===== Source information

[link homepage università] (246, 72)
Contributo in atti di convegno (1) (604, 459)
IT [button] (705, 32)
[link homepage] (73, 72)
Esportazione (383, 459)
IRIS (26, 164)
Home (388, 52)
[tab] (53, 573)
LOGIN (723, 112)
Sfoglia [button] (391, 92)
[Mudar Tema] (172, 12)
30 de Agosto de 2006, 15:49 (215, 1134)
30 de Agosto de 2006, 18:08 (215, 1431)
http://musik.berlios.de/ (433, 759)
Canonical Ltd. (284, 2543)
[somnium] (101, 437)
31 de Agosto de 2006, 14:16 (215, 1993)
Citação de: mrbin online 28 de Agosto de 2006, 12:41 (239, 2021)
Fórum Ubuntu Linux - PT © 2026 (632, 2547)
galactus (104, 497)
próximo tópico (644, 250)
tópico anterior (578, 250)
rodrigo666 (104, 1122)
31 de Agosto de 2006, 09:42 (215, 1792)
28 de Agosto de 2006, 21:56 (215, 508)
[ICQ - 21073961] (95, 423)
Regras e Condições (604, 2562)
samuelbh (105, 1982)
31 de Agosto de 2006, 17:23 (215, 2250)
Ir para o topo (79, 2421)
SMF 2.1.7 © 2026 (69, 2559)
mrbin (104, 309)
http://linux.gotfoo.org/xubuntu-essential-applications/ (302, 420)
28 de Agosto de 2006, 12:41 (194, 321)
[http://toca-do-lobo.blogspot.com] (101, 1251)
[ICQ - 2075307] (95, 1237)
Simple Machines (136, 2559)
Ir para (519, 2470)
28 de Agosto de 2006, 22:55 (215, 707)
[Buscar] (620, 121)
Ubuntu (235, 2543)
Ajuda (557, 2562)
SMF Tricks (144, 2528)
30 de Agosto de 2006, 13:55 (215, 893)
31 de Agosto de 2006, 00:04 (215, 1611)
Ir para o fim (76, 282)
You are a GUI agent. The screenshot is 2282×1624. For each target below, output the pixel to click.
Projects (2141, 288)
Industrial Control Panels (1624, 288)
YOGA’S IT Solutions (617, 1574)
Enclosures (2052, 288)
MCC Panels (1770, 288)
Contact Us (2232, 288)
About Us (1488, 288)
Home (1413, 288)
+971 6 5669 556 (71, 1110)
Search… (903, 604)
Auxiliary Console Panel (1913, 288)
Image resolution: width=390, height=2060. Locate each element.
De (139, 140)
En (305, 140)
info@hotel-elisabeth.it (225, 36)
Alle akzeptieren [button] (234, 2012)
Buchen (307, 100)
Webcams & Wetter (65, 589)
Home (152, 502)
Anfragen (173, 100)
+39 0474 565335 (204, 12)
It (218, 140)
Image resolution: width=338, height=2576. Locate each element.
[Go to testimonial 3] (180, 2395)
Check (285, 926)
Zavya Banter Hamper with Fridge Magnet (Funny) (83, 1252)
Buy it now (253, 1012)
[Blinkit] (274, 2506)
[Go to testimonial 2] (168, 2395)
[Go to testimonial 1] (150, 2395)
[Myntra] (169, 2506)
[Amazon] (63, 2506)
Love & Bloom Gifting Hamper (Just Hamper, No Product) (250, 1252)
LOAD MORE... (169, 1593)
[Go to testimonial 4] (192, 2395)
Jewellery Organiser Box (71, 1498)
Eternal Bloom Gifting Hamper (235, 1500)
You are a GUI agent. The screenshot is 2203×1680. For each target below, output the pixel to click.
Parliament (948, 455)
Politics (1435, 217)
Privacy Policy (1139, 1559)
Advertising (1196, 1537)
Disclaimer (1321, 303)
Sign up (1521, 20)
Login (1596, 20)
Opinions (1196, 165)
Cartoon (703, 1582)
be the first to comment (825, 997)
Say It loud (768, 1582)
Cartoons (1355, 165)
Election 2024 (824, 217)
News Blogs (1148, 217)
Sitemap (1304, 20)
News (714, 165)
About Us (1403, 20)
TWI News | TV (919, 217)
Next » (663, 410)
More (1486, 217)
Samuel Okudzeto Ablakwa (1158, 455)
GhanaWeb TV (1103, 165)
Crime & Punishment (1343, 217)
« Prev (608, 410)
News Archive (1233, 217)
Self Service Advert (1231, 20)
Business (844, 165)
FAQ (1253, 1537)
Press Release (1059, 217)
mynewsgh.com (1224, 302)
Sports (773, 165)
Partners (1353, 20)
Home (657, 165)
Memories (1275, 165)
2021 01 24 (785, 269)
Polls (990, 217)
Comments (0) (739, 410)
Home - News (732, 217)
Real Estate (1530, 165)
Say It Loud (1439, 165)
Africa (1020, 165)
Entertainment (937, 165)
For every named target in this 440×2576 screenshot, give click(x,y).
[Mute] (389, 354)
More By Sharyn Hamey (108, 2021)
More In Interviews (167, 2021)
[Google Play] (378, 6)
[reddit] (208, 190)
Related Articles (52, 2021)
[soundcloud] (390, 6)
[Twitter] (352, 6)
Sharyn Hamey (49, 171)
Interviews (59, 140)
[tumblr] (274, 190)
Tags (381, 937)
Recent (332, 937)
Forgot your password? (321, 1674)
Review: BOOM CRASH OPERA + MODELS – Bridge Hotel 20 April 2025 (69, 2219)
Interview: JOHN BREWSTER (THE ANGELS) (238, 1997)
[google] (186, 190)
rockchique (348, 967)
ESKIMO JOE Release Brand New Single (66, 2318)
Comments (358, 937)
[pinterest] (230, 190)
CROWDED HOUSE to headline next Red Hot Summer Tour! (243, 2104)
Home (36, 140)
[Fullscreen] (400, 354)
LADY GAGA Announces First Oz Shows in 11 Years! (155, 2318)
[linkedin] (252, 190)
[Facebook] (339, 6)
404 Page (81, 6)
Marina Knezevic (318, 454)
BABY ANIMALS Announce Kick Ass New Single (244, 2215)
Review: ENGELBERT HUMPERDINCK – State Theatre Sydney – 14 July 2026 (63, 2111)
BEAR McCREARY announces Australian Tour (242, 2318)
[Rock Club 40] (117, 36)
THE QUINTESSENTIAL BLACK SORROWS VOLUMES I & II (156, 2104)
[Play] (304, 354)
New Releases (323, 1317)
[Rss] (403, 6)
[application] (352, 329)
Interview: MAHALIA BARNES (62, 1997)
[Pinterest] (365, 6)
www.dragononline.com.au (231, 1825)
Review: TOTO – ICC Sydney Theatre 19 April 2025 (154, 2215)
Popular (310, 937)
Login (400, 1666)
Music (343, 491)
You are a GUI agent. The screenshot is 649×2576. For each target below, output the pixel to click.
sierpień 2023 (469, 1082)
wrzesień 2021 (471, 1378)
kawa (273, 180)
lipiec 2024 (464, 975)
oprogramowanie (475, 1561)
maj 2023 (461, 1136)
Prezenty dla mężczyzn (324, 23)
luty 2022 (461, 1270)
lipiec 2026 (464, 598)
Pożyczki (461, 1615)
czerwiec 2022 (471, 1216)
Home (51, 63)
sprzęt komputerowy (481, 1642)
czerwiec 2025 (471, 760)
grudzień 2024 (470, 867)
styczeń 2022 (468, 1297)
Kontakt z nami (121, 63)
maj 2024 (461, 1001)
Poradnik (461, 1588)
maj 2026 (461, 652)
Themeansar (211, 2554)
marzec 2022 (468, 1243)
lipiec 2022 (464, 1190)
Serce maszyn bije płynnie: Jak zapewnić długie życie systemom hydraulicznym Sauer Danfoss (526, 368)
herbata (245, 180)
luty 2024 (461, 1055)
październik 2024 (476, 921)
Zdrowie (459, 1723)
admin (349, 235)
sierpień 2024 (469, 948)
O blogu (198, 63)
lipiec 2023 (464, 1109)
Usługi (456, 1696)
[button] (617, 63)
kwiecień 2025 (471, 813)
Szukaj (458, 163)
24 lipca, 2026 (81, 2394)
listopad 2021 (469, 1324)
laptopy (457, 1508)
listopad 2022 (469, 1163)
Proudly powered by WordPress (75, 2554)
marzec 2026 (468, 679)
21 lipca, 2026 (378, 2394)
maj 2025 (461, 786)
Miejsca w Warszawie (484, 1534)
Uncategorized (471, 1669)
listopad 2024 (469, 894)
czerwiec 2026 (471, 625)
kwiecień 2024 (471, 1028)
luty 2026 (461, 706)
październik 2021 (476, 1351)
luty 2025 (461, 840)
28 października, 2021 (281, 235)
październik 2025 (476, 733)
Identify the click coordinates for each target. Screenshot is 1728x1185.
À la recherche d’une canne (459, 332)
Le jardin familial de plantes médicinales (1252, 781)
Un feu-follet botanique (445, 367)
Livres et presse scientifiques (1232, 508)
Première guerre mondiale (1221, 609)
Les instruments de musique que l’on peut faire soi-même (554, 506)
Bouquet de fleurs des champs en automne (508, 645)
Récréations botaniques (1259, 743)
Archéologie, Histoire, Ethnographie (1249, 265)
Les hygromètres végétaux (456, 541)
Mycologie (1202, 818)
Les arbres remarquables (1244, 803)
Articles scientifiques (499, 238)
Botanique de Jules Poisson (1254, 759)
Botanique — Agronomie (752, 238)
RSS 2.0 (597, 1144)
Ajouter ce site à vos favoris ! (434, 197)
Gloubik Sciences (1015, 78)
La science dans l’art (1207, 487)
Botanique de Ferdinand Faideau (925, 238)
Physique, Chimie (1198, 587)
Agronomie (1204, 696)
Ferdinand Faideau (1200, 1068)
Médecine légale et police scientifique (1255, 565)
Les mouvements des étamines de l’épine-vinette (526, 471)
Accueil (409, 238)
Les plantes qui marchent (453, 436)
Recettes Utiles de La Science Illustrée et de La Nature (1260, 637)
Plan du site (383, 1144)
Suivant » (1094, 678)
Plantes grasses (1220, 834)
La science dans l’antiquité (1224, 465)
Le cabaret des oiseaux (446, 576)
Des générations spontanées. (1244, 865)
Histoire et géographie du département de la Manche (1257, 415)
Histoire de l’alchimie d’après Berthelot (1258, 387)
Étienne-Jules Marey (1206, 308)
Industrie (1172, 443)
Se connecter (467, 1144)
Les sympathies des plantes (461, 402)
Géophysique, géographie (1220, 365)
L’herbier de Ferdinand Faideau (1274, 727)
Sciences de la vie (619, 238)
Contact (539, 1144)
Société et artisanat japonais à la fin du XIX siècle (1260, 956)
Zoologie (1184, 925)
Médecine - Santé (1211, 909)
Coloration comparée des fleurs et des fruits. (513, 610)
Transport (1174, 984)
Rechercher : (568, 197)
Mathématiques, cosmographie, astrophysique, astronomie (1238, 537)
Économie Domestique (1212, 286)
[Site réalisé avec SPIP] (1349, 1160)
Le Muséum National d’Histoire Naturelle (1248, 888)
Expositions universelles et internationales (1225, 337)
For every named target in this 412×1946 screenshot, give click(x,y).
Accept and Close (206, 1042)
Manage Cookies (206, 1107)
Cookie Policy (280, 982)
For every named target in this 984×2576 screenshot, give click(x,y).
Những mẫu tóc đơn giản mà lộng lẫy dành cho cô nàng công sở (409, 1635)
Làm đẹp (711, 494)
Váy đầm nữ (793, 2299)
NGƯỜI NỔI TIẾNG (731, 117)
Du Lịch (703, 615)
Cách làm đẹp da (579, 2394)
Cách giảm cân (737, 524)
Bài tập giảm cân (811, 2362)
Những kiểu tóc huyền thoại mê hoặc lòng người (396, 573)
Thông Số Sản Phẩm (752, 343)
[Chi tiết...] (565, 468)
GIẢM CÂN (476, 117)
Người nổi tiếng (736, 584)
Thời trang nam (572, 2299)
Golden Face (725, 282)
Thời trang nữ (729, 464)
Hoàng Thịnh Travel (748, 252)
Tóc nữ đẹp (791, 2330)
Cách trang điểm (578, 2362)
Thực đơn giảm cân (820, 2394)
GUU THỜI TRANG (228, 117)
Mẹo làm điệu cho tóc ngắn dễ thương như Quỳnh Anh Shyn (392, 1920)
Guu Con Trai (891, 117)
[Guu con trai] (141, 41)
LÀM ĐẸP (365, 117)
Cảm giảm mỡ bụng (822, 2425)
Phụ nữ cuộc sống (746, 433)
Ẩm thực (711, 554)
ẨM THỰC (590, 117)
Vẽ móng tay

==========

Exercise description
Using the entries shown above, reproduce verbatim the lines from the line bearing "About Us (1403, 20)" to the line bearing "Interviews (59, 140)", inclusive.

Expected answer
About Us (1403, 20)
TWI News | TV (919, 217)
Next » (663, 410)
More (1486, 217)
Samuel Okudzeto Ablakwa (1158, 455)
GhanaWeb TV (1103, 165)
Crime & Punishment (1343, 217)
« Prev (608, 410)
News Archive (1233, 217)
Self Service Advert (1231, 20)
Business (844, 165)
FAQ (1253, 1537)
Press Release (1059, 217)
mynewsgh.com (1224, 302)
Sports (773, 165)
Partners (1353, 20)
Home (657, 165)
Memories (1275, 165)
2021 01 24 (785, 269)
Polls (990, 217)
Comments (0) (739, 410)
Home - News (732, 217)
Real Estate (1530, 165)
Say It Loud (1439, 165)
Africa (1020, 165)
Entertainment (937, 165)
For every named target in this 440×2576 screenshot, give click(x,y).
[Mute] (389, 354)
More By Sharyn Hamey (108, 2021)
More In Interviews (167, 2021)
[Google Play] (378, 6)
[reddit] (208, 190)
Related Articles (52, 2021)
[soundcloud] (390, 6)
[Twitter] (352, 6)
Sharyn Hamey (49, 171)
Interviews (59, 140)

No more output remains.